Is it possible to be friends after breakup? Just seems so hard!
Little background,
I met this girl back in end of Jan, we hit things off right away, staying out late nite's at restaurants just talking until 12-1am getting to know each other more. Week later, the actual dating began, I've never been so into someone, and ever so romantic, fireplace/candlelite dinners, staying in restaurants until they kick us out after their done cleaning up, I took her to someone where she's never been kissed before, atop a observatory on 94th floor of building in downtown Chicago.
I had separated from my EX, in the beginning of Jan whom I have 3 kids with I see her only to pick up the kids each weekend, and this girl has one son whom she has no contact with his father whatsoever.
Little after a month of dating, she thinks be best to be just friends. Since then we still have spoken every day nearly every hour of every day, txtn. I have found it incredibly hard to just see as a friend, and she's made it clear is all she wants, not even romantic friends.

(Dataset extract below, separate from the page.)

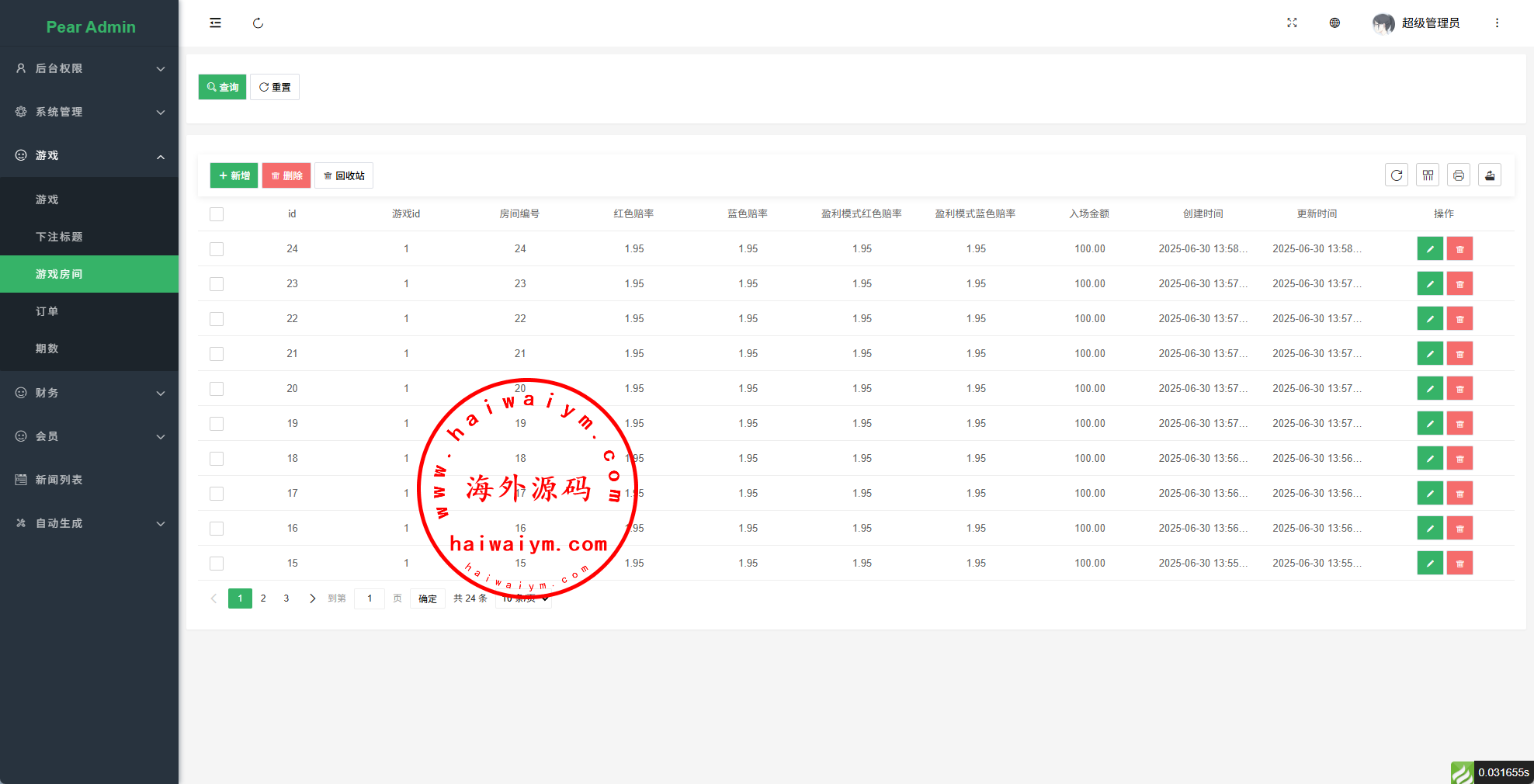This screenshot has width=1534, height=784.
Task: Open the rows-per-page dropdown
Action: point(525,598)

She is coming over tomorrow for dinner, thought in my mind that lingers is, How in the world could I even handle being friends once she wants to begin dating or hooking up with other people? I have been asked on dates over past two weeks by other girls, but have turned them down, as its not who I want to be with or where I want to be. I really don't think I could handle it, she made a comment yesterday "really would like sum *** without any strings attached", I being a man of course offered, but said we cannot, because I'm special, and cannot do that. That's got me thinking I don't think I could handle staying friends with her, knowing that she is with someone else, would this be pretty much why majority of people do not remain friends with their ex's?
I was thinking of talking with her tomorrow evening about this, and that would have to be all or nothing because I can't handle being dumped, wanting to stay close friends, and watching her hook up with someone else, am I wrong to think like this?